No merecemos la gracia. Porque somos mezquinos, calculadores, tramposos. Pequeños. Pecadores. La vida debería ser el resultado de la suma de nuestras monstruosidades. Las grandes y aparatosas. Y también esas pequeñas y afiladas que escondemos disimuladas entre nuestras mentiras piadosas. La luz que despierta nuestros ojos y el aire que respiramos debería ser fuego. Fuego implacable. Fuego fuerte y sordo. Pero no. En el origen hay una gracia. La raíz de cada instante, la raíz de todos los instantes beben en el manantial de una gracia. Todo nace en el corazón abierto vivo de Dios.

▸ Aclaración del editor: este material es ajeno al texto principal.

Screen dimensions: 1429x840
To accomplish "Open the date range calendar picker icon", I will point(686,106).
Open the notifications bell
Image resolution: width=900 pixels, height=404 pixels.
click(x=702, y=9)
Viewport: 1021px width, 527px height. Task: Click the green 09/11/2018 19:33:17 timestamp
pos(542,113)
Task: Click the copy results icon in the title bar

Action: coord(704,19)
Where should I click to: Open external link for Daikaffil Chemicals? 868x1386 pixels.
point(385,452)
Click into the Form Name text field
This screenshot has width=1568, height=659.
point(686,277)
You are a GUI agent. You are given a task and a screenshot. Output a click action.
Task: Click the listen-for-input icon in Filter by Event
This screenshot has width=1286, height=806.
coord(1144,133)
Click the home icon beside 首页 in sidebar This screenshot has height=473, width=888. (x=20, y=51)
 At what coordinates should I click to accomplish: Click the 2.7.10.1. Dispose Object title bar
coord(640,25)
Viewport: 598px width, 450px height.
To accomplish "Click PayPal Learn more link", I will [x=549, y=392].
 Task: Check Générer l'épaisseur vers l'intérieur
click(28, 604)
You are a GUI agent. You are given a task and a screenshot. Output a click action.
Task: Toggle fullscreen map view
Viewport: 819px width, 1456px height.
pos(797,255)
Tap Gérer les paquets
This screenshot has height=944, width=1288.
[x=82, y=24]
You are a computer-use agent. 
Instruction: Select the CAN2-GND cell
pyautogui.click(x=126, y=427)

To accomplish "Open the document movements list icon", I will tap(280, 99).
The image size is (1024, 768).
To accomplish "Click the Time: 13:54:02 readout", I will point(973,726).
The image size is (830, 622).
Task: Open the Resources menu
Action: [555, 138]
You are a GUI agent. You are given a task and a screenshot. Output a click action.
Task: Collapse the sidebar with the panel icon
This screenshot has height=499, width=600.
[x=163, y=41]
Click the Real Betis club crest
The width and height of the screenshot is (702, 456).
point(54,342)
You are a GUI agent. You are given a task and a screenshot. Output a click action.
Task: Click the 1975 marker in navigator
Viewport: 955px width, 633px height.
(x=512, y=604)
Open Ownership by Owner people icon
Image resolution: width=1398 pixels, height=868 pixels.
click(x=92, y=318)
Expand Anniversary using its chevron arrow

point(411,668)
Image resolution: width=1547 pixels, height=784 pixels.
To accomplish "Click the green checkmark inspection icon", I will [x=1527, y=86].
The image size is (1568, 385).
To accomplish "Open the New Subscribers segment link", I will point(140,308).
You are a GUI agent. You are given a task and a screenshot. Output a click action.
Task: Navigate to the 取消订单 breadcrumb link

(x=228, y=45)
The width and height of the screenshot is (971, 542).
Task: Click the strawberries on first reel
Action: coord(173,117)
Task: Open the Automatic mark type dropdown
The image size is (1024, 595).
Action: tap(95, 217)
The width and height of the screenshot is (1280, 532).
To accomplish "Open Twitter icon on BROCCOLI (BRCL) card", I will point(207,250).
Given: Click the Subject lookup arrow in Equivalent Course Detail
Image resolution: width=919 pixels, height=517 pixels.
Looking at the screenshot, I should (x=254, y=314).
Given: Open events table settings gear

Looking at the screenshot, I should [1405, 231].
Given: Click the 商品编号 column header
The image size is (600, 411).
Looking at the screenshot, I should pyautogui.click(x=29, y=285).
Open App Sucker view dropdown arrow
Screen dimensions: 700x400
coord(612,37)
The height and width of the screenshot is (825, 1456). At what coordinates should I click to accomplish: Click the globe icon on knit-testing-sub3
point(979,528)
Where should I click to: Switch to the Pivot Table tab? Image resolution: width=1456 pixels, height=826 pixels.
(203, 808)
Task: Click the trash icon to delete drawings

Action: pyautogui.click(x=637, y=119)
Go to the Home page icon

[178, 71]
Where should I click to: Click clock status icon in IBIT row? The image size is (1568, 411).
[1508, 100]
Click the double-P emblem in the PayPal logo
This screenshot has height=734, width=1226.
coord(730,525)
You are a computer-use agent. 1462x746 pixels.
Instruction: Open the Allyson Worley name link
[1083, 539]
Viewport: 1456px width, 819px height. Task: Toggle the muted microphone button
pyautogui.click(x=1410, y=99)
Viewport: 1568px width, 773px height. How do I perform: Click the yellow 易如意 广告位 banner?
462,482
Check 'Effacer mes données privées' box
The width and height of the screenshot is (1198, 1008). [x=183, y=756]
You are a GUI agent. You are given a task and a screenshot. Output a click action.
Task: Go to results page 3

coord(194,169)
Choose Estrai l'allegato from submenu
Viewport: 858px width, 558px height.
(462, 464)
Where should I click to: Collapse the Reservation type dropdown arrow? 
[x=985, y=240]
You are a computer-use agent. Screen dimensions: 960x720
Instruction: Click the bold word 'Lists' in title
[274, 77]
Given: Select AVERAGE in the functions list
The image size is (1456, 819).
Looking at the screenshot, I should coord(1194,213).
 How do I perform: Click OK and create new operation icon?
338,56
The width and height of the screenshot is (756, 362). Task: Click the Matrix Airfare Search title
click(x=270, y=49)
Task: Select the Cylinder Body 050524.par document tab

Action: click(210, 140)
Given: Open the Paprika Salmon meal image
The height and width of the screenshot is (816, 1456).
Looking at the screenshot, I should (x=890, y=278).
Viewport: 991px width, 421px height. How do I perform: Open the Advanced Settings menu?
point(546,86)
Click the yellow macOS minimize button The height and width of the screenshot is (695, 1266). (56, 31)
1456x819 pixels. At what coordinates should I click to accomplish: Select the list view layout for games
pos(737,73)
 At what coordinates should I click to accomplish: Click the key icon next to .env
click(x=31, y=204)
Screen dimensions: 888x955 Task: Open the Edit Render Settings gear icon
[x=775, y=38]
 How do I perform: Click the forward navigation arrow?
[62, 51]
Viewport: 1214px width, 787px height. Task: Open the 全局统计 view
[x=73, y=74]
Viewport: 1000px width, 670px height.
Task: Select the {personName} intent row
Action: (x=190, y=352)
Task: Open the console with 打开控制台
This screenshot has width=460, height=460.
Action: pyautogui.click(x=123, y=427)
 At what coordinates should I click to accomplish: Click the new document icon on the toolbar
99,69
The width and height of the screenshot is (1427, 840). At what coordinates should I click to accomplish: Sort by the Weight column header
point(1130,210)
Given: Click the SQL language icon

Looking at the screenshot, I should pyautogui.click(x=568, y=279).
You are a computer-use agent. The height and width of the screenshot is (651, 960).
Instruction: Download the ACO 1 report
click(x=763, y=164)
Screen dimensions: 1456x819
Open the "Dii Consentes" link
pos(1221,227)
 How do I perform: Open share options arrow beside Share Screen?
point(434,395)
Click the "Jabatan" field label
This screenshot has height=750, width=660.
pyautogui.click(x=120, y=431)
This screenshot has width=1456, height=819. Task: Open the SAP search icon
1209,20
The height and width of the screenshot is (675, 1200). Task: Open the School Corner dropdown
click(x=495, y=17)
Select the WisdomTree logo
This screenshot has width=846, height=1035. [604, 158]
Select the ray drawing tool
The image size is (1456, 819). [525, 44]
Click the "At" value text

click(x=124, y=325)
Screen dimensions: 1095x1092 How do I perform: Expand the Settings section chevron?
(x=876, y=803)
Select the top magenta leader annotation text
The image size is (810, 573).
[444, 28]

Jesús heraldo. Entra en Jerusalén con esa noticia. Dios llega a lo nuestro, hasta las yemas de nuestros dedos, hasta hundir con su presencia la carne blanda de las yemas de nuestros dedos. Dios presente sin precio. Dios presente sin que le debamos nada. Próximo, tan prójimo que el soldado tiene brazo suficiente para sumergir el hierro de su lanza en el pecho desnudo del crucificado. El hombre teme la bondad de su Dios. A nosotros nos acobarda la grandeza de Dios. Porque hemos olvidado la gracia. Hemos dejado de mirar. Ya no conocemos a Jesús. Es sólo un nombre, sólo una antigua sensación, algo pasado, algo seco y despreciable. La fe se ha quedado a las afueras de lo que importa. A las afueras, detrás de los muros, en ese punto ciego y extranjero donde le crucificaron. Porque ese hombre no importaba.
Queremos ser hijos únicos. Queremos ser hijos únicos y huérfanos. Queremos que exista sólo una voluntad. La nuestra solamente. Que no molesten… Que no se opongan… Ese Dios grande, ¿bueno? Sospechamos. Porque olvidamos la gracia del principio. Olvidamos que nuestra voluntad, que nuestro corazón es un don. Que no podemos querer, no podemos querer nada sin que Él nos regale aquí y ahora esa voluntad. Es por el espejismo de una autonomía idolatrada. Dios no compite – Dios posibilita. Dona, irrefrenable, desde ese corazón partido por el latido mayor de la misericordia. ¿Podría Dios no querernos? Él no es el rival de nuestra libertad sino su fuente. Se hace hombre para quitarle a la realidad todos sus sellos, todas sus cerraduras, para abrirnos el mundo, porque nos lo quiere regalar entero.
Semana Santa. Para acoger su venida. Para acoger su gesto salvador. Para acoger la gracia que nos lloverá desde la cruz. Junto a María.